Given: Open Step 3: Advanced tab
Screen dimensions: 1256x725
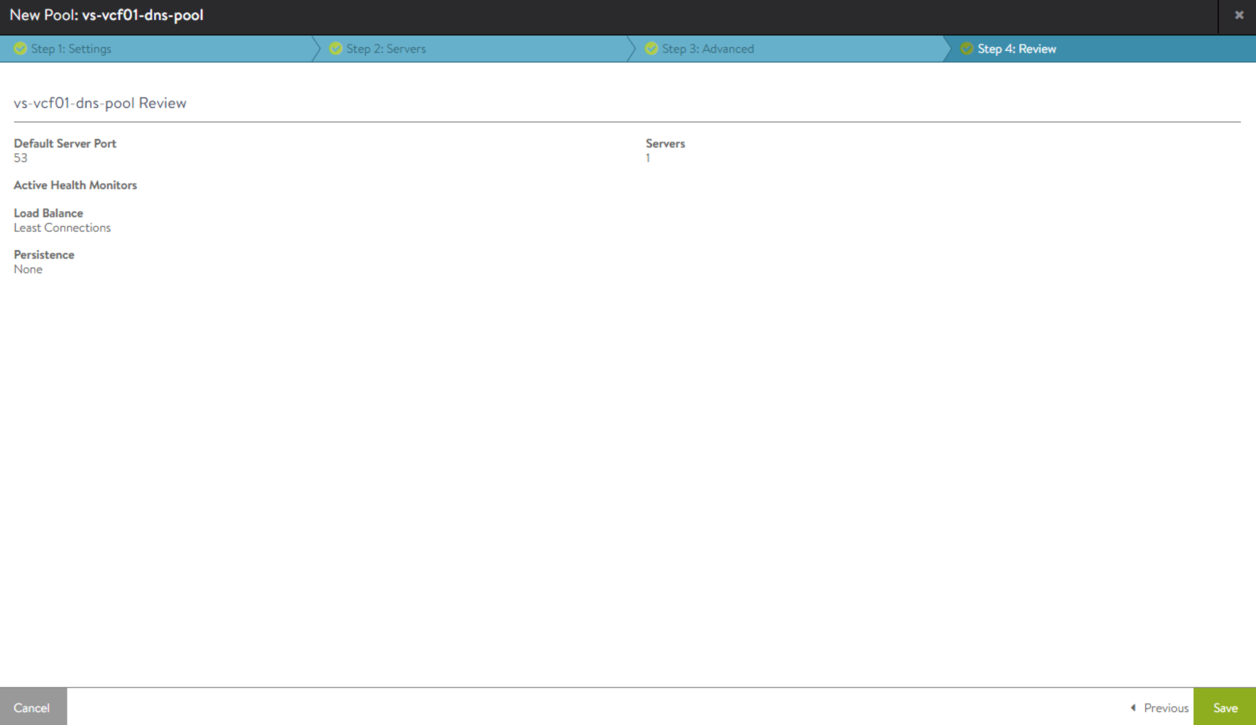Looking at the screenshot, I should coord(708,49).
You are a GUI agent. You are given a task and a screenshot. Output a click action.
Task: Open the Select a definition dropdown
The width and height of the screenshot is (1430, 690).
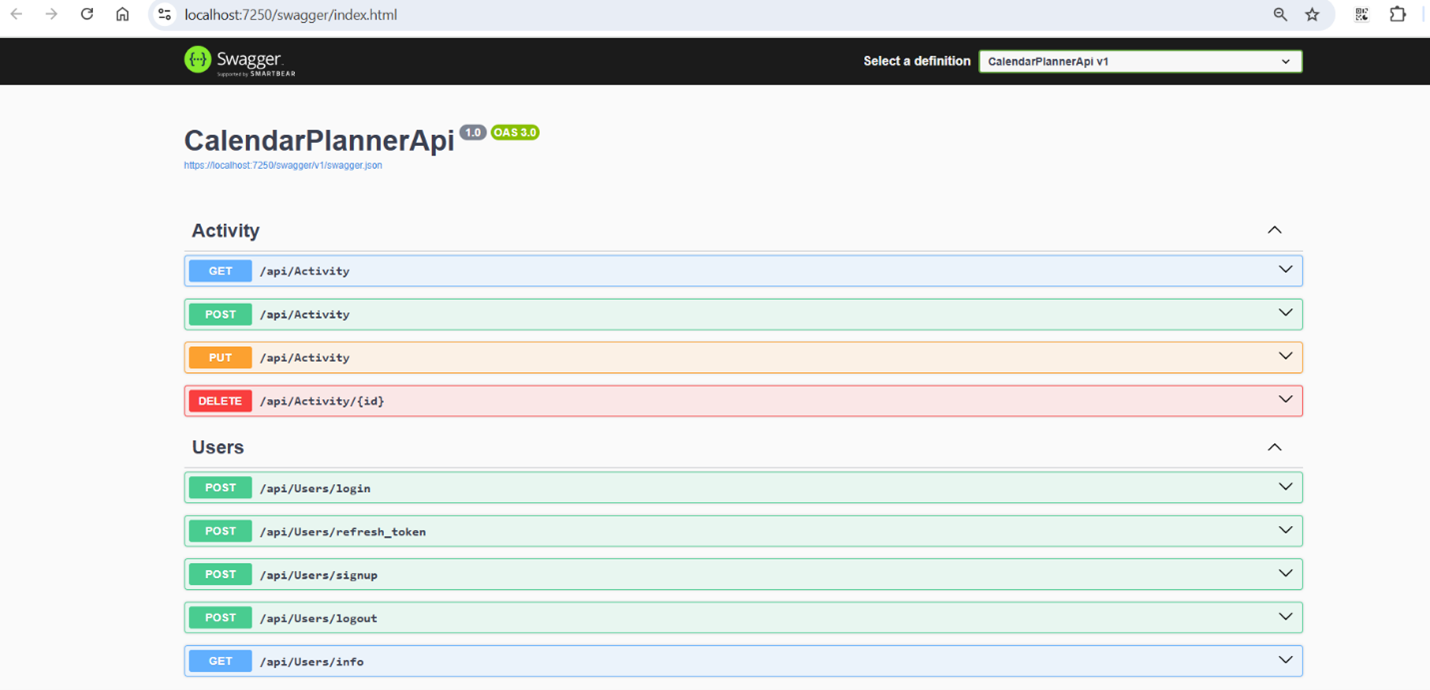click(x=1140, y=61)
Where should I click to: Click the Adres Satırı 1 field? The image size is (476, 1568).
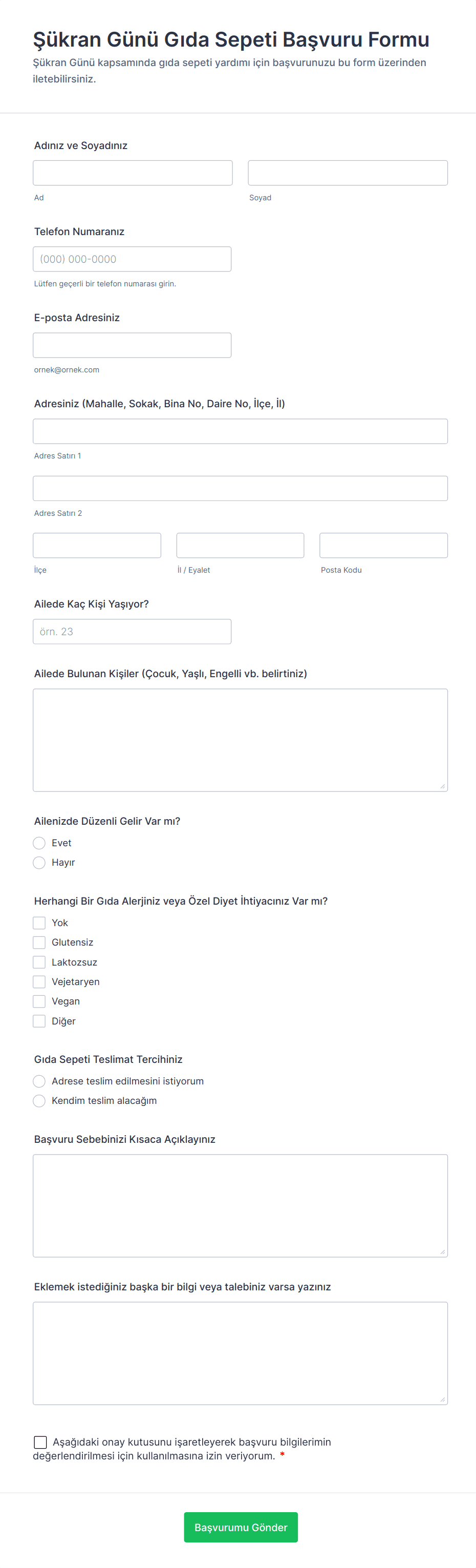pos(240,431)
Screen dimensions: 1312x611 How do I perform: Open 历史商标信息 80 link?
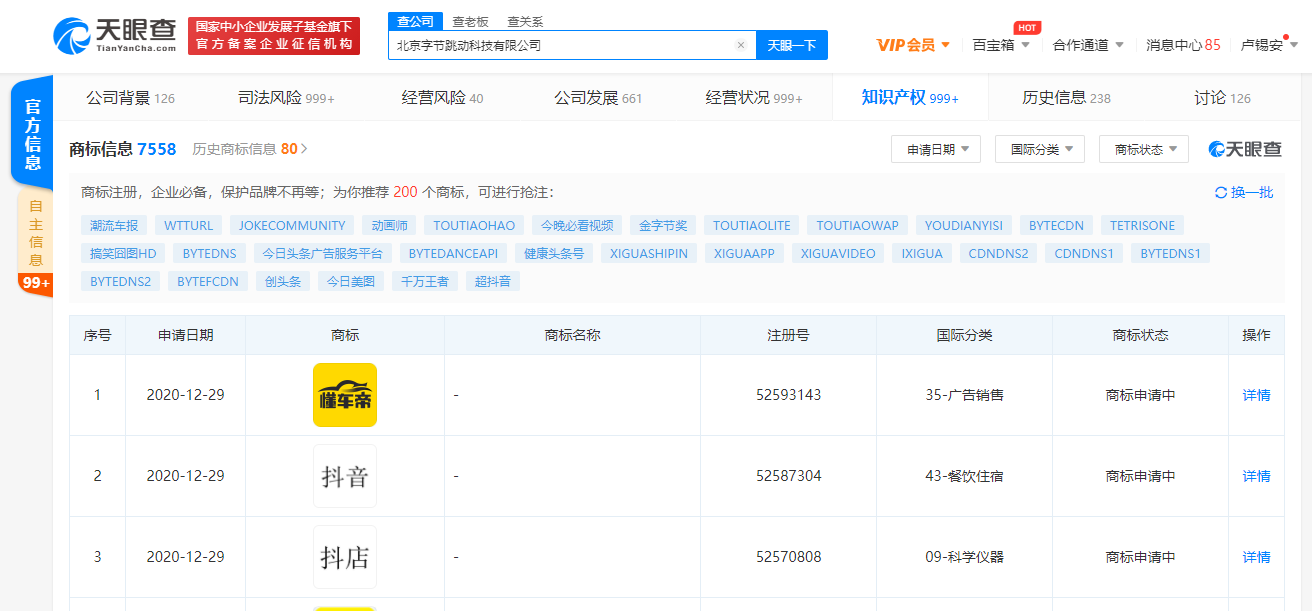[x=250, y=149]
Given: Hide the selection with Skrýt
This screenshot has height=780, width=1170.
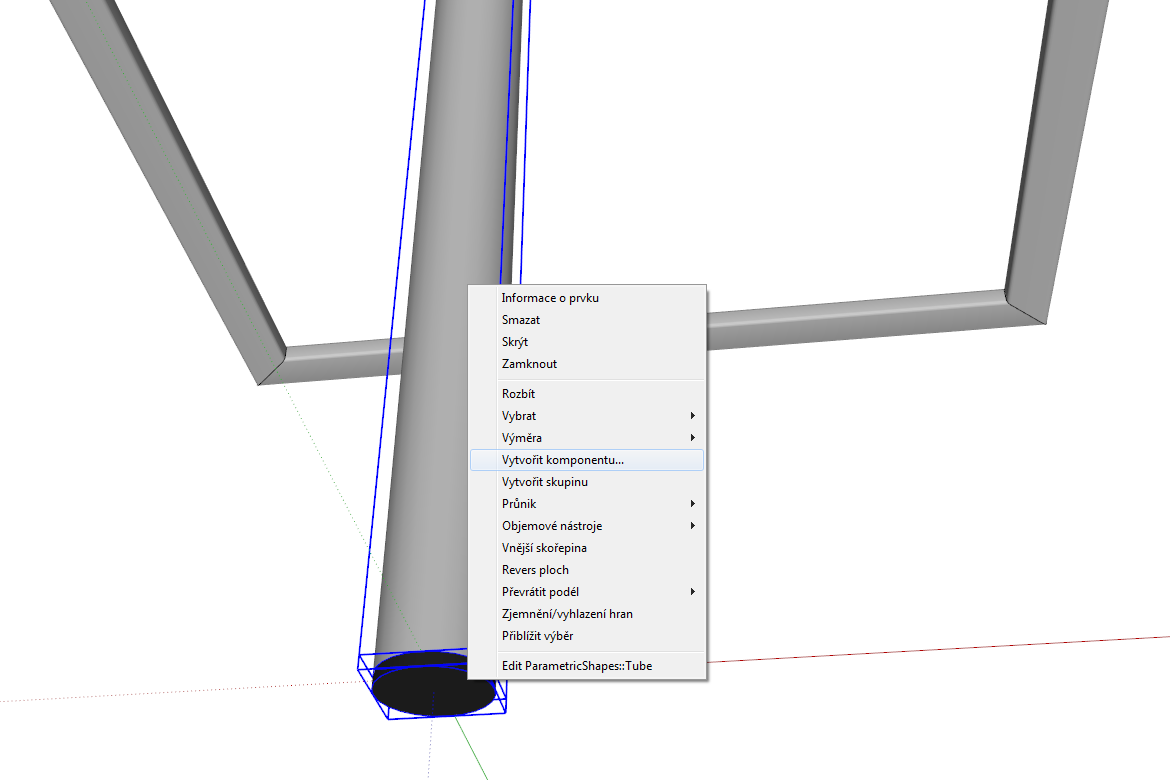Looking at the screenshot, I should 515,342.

__Goal of the exercise__. Transcribe the lines that run from the line bearing "You are a GUI" through the last line of the data. Keep the wording exact and leave out every picture.

__Response__.
You are a GUI agent. You are given a task and a screenshot. Output a click action.
Task: Open the Select a definition dropdown
The width and height of the screenshot is (1430, 690).
click(x=1140, y=61)
Where should I click to: Click the Adres Satırı 1 field? The image size is (476, 1568).
pos(240,431)
Screen dimensions: 1312x611 How do I perform: Open 历史商标信息 80 link?
[x=250, y=149]
Given: Hide the selection with Skrýt
This screenshot has height=780, width=1170.
Looking at the screenshot, I should 515,342.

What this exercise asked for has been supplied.